Le déficit éventuellement généré par votre activité de loueur en meublé non professionnel ne pourra donc venir réduire que des bénéfices qui apparaîtraient les années suivantes sur cette même activité. Le déficit généré par cette activité ne pourra pas s’appliquer en déduction des autres revenus que vous générez (ex: vos salaires).

 

-> Le micro BIC (bénéfices industriels et commerciaux)

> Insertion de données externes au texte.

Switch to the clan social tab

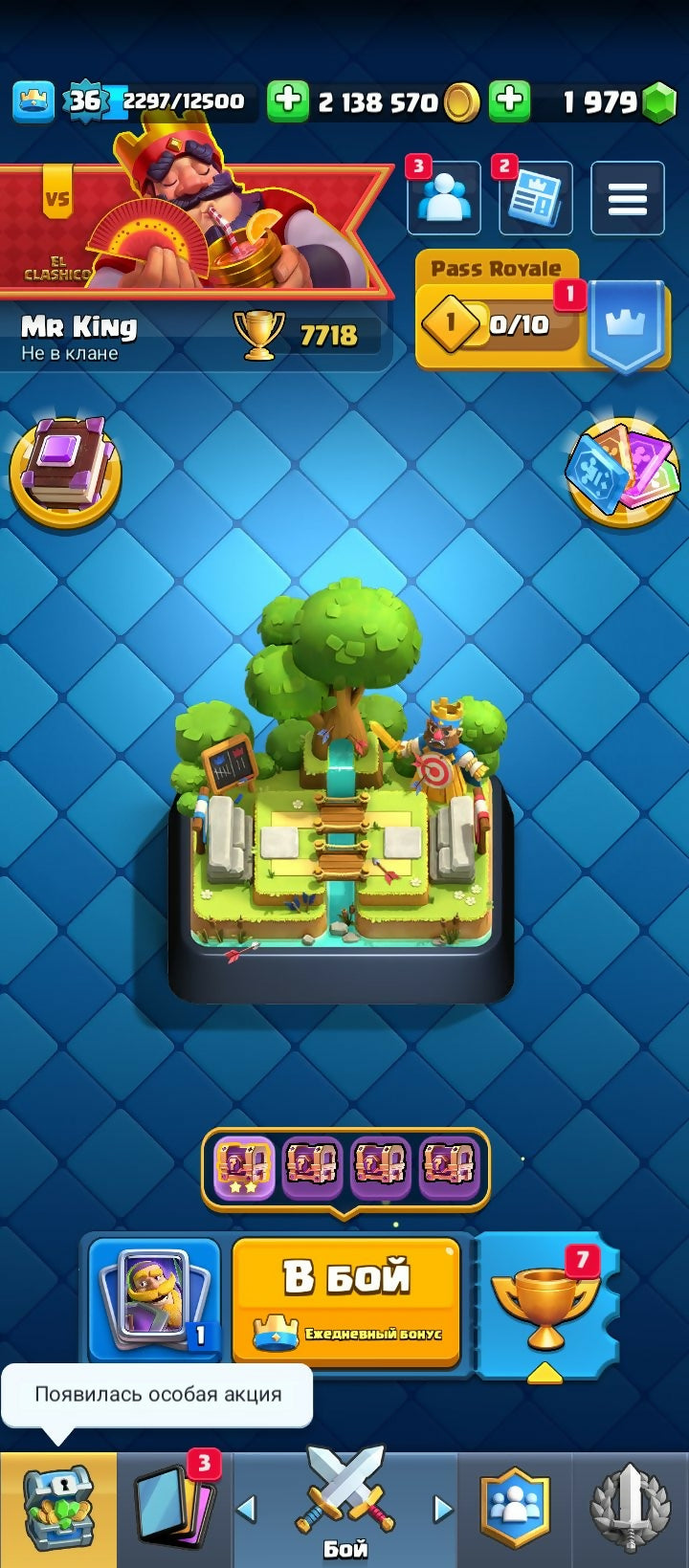tap(516, 1510)
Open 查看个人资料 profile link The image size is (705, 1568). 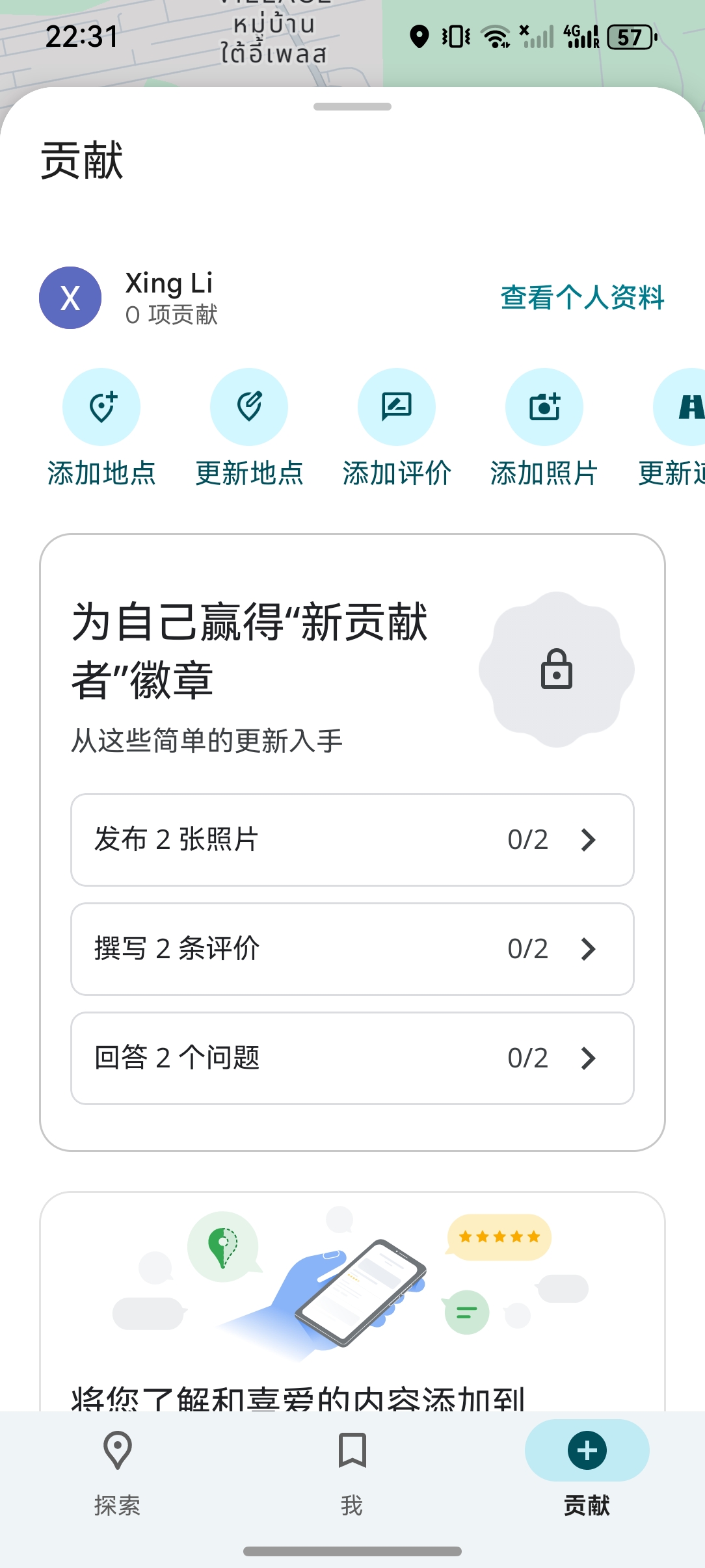[582, 298]
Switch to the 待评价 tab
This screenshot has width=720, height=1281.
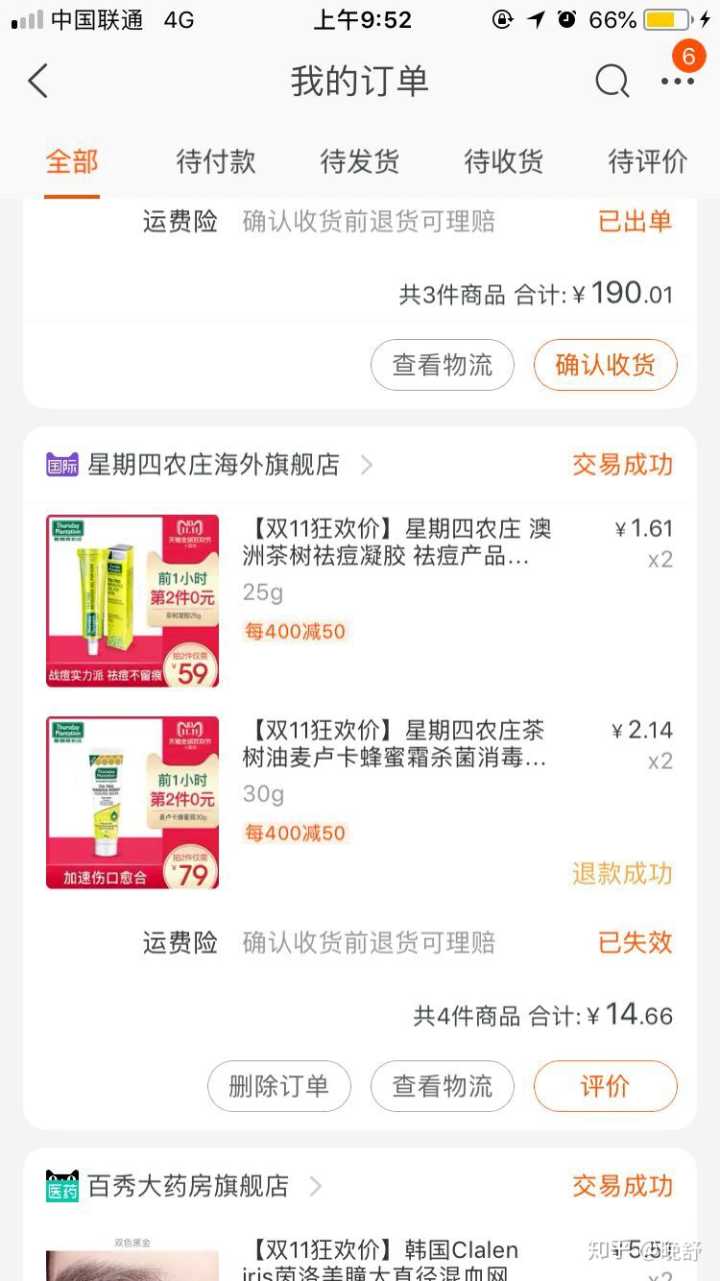coord(647,161)
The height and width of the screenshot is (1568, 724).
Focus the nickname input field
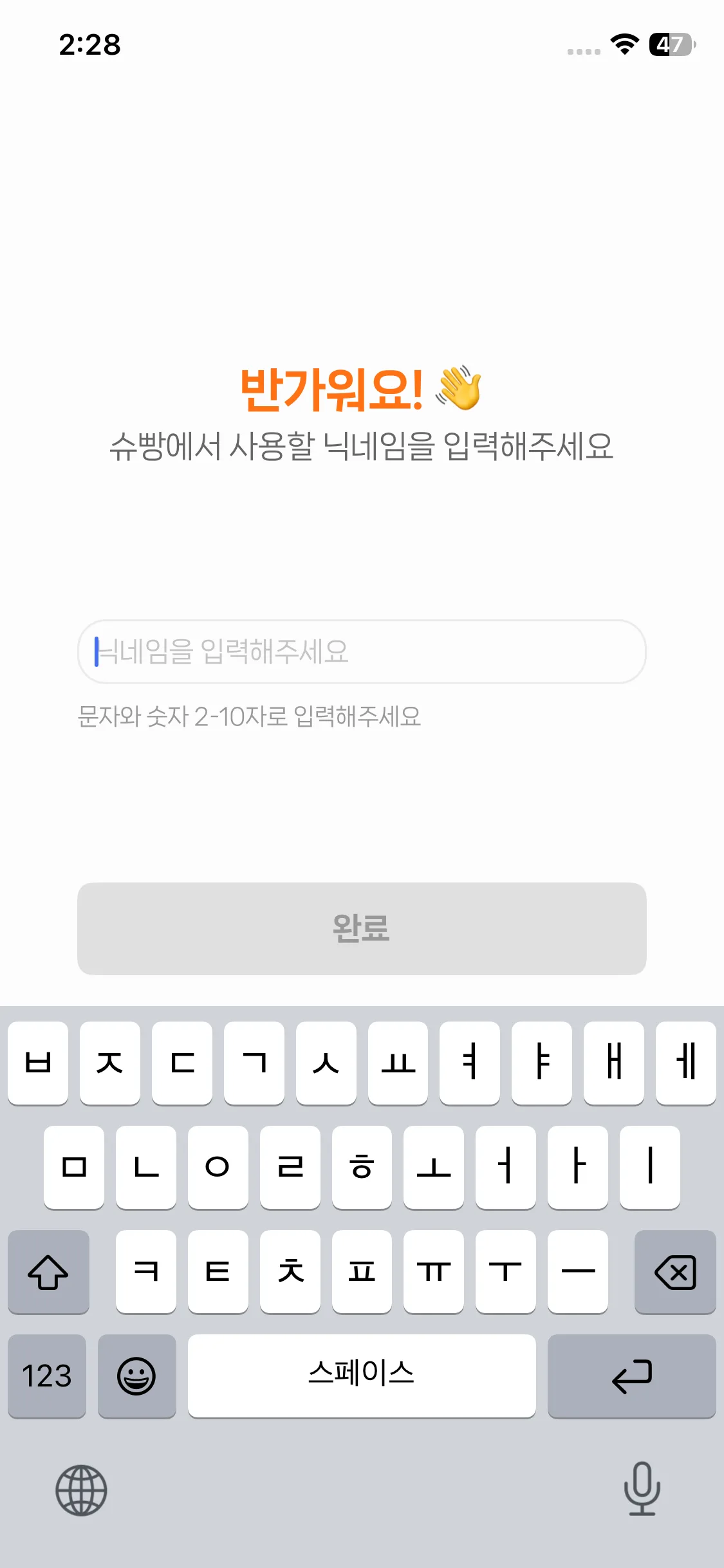[362, 651]
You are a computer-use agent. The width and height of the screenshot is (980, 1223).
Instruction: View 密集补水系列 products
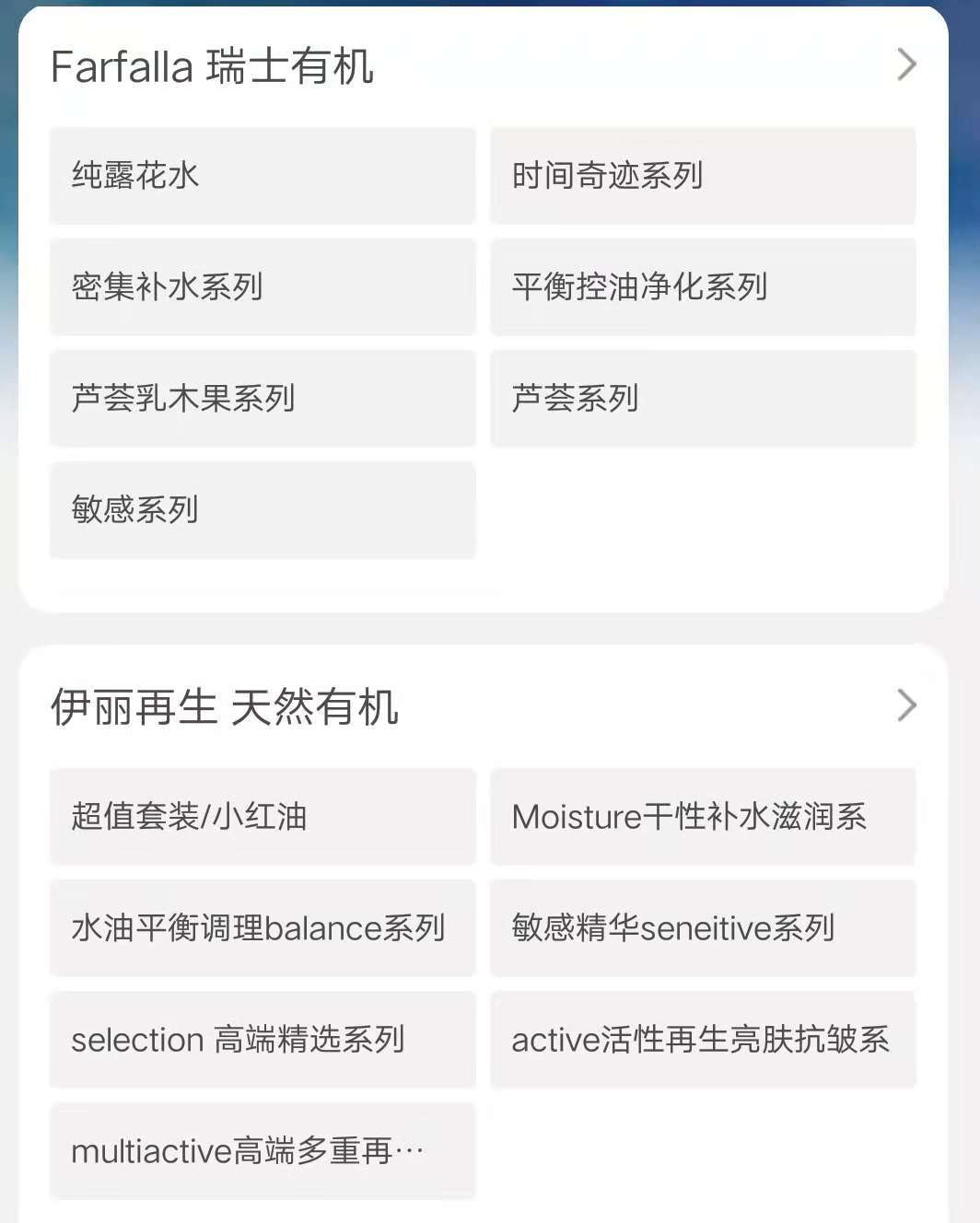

Ce régime entraîne l’application d’un abattement fiscal de 50% des charges relatives à la propriété. Seuls 50% de vos revenus seront donc à ajouter à vos revenus. On comprend par conséquent qu’avec un micro BIC il ne sera pas possible de générer de déficit.

Le régime du micro BIC est un régime accessible si les revenus que vous tirez de vos locations ne dépassent pas 32 900 € par an. Ce régime est caractérisé par sa simplicité, notamment concernant la déclaration.

 

La fiscalité concernant la location non meublée

Les loyers que vous percevez avec vos logements non meublés sont imposables dans la catégorie des revenus fonciers (RF).

Un régime forfaitaire d’imposition, le micro foncier peut s’appliquer si le montant des loyers ne s’élève pas à plus de 15.000 euros par an. Un abattement de 30% vient s’appliquer au montant des loyers déclarés. Seul bémol : vous ne pouvez déduire aucune charge ni constater de déficit foncier.

Le micro foncier est donc à l’image du micro BIC que nous avons décrit précédemment. Très simple mais limitant les possibilités de déductions fiscales. Dans le cas où le montant des loyers dépasse le seuil des 15.000 euros, le micro foncier n’étant plus accessible c’est le régime réél qui s’applique.

Une déduction de certaines charges (charges de copropriété, frais de gestion, intérêts d’emprunt etc…) peut être appliquée.

Le déficit foncier qui peut alors apparaître peut s’appliquer sur le revenu global à hauteur de 10.700 euros.
Le surplus sera déduit des revenus fonciers de 10 années suivantes.